Exercise directions:
Filter the lines below, keeping each one that holds "computer".
== Task material
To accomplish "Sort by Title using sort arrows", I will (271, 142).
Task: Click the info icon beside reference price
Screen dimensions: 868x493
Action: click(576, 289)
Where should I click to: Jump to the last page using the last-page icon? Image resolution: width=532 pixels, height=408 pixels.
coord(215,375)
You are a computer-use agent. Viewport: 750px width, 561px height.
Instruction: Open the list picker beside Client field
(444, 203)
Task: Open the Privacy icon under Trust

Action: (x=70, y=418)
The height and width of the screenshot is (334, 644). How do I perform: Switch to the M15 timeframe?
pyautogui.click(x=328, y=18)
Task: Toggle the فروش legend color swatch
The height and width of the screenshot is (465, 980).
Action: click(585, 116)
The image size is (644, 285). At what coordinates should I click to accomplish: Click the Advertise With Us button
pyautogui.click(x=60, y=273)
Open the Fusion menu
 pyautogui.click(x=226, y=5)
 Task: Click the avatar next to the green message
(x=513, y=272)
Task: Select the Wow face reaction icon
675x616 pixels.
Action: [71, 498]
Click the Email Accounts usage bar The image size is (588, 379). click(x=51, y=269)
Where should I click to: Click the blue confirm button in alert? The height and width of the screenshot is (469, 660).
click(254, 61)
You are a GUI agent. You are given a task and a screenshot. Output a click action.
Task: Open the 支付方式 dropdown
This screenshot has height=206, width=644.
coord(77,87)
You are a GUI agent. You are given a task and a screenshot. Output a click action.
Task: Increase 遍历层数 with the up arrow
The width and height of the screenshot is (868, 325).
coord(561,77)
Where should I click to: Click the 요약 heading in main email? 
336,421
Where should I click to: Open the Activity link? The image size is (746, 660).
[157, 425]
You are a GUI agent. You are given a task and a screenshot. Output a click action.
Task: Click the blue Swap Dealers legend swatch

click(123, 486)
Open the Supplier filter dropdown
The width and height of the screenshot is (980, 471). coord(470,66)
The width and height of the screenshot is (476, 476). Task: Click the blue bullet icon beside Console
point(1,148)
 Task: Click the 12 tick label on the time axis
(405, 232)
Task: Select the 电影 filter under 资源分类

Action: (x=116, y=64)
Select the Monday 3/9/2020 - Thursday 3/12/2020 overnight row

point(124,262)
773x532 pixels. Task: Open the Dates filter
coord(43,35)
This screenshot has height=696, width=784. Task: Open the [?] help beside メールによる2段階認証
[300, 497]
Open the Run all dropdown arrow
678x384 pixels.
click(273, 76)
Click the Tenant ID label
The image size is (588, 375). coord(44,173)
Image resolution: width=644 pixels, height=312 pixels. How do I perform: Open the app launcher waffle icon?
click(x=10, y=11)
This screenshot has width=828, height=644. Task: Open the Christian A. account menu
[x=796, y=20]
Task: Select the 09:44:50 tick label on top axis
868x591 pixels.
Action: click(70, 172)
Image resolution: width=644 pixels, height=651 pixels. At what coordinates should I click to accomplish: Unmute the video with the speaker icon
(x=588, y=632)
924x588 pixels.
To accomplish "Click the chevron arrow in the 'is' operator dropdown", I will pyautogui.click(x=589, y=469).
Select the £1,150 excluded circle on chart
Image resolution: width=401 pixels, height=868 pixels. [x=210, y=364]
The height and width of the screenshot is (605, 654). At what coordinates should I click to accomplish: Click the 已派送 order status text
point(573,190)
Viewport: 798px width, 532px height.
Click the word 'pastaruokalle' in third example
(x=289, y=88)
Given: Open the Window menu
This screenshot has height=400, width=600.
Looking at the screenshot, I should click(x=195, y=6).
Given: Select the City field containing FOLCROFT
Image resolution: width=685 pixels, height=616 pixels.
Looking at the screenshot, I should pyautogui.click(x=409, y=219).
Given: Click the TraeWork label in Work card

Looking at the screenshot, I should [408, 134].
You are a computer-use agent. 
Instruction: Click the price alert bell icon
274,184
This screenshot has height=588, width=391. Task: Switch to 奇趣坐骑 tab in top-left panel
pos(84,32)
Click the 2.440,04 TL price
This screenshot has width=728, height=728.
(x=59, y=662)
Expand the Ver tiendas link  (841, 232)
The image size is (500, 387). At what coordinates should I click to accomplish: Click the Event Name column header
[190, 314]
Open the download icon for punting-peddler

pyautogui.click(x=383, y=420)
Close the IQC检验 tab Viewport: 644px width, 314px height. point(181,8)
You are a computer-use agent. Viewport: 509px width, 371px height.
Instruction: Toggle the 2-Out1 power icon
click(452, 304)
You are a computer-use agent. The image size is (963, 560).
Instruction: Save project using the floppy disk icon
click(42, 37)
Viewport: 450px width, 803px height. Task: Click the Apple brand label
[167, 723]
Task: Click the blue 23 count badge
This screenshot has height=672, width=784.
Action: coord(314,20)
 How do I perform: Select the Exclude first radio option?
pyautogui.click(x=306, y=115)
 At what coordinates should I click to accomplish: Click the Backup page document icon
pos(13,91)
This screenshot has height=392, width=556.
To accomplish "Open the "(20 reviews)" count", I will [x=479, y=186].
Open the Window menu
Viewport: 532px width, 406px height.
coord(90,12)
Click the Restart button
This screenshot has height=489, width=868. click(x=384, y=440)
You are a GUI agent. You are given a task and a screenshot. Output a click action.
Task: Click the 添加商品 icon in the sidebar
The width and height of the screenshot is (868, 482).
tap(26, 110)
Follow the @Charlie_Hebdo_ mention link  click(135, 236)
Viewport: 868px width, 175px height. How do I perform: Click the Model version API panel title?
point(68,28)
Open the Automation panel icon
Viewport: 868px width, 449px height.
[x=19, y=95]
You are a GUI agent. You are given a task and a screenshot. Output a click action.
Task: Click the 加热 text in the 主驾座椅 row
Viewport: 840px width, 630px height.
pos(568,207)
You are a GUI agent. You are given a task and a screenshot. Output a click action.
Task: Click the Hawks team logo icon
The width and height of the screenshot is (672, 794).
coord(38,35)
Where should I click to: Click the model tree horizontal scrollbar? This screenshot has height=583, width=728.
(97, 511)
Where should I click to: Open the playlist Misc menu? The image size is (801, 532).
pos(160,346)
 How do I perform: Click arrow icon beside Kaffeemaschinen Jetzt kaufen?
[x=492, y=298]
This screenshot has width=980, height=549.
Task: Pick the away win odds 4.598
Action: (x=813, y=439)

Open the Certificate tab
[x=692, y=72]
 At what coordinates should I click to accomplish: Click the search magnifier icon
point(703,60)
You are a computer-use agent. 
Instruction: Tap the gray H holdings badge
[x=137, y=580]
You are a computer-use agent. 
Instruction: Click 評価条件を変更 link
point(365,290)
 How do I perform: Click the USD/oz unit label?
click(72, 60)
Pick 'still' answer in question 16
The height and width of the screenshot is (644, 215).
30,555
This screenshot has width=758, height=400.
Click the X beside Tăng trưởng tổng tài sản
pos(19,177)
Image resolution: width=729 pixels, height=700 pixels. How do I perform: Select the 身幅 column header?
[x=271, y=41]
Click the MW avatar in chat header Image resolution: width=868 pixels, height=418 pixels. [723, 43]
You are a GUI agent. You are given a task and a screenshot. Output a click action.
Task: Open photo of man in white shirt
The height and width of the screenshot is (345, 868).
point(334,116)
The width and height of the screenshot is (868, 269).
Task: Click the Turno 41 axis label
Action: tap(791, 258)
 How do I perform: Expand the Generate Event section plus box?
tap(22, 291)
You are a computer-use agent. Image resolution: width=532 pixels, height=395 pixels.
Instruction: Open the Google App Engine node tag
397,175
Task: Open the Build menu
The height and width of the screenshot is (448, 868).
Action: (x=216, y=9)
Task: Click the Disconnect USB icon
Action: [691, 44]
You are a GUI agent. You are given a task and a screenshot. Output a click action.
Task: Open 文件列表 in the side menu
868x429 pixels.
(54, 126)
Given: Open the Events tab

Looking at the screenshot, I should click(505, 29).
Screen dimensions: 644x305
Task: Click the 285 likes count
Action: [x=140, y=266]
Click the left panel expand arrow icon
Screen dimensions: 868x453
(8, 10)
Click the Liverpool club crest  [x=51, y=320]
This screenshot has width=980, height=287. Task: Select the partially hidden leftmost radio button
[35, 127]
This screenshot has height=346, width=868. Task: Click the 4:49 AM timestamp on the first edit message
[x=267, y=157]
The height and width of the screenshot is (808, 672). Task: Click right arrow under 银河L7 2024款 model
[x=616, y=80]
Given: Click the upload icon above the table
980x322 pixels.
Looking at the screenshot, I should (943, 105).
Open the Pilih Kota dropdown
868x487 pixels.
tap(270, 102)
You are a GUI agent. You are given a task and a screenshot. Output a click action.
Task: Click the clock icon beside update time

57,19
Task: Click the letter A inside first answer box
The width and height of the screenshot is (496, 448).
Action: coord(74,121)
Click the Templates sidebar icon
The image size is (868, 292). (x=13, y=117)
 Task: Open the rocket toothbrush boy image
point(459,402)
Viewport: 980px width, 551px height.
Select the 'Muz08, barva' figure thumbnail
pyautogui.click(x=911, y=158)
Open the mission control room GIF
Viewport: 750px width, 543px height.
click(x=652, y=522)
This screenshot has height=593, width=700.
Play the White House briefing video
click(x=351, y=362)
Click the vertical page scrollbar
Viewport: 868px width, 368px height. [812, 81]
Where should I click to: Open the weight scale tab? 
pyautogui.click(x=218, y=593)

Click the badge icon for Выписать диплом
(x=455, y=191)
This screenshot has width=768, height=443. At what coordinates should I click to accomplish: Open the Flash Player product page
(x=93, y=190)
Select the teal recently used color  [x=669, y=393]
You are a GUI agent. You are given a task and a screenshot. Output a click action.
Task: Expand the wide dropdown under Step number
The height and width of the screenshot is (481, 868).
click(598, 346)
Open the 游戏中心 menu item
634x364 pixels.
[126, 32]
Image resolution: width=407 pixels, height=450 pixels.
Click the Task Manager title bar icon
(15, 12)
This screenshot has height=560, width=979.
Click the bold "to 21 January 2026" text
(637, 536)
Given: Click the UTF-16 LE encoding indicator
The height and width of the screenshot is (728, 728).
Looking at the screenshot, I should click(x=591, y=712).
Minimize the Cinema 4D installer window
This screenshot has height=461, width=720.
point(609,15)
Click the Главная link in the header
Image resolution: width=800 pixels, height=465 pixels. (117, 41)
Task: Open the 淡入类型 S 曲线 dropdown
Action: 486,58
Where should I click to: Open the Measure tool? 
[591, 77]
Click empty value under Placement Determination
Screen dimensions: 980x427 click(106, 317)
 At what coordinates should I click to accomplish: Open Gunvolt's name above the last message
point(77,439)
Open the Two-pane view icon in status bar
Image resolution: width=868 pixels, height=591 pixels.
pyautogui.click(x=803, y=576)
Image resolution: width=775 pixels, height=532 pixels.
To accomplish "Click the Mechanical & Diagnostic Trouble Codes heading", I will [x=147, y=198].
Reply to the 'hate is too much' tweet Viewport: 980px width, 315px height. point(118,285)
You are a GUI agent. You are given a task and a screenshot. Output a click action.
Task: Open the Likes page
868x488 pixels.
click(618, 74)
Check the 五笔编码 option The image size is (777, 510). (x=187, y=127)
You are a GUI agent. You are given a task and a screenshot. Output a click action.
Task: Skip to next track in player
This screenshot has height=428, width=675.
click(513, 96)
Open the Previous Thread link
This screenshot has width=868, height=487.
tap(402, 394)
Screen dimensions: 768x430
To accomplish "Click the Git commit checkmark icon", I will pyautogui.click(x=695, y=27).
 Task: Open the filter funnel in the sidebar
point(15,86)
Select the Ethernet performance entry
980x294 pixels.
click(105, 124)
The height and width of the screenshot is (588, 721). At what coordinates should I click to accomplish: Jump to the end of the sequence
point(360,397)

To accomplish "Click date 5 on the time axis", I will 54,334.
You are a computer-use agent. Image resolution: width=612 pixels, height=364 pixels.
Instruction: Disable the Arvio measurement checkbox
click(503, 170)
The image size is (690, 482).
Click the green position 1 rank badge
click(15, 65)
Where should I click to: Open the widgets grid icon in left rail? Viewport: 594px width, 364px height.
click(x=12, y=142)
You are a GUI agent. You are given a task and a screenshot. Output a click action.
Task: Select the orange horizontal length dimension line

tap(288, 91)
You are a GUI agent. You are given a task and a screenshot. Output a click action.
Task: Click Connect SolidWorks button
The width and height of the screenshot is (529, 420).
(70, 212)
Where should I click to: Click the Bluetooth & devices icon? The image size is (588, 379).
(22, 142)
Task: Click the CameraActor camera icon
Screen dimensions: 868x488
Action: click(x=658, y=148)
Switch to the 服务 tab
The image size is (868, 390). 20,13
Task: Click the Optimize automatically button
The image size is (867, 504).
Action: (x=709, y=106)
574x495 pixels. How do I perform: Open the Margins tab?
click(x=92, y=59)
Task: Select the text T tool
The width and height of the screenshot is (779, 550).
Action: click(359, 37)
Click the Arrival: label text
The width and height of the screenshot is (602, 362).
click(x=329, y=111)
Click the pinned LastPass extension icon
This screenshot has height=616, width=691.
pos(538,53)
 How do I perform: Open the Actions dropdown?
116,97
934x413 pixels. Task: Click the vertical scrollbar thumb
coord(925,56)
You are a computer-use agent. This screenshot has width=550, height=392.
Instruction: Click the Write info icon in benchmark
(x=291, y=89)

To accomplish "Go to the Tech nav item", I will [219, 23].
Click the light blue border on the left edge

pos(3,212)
====
Exercise answer:
You are a computer-use agent. Viewport: 750px width, 561px height.
You are a computer-use agent. 
You are a computer-use agent. Viewport: 509px width, 371px height.
You are a computer-use agent. The image size is (963, 560).
You are a computer-use agent. 
You are a computer-use agent. 
You are a computer-use agent. Image resolution: width=532 pixels, height=395 pixels.
You are a computer-use agent. Image resolution: width=612 pixels, height=364 pixels.
You are a computer-use agent. This screenshot has width=550, height=392.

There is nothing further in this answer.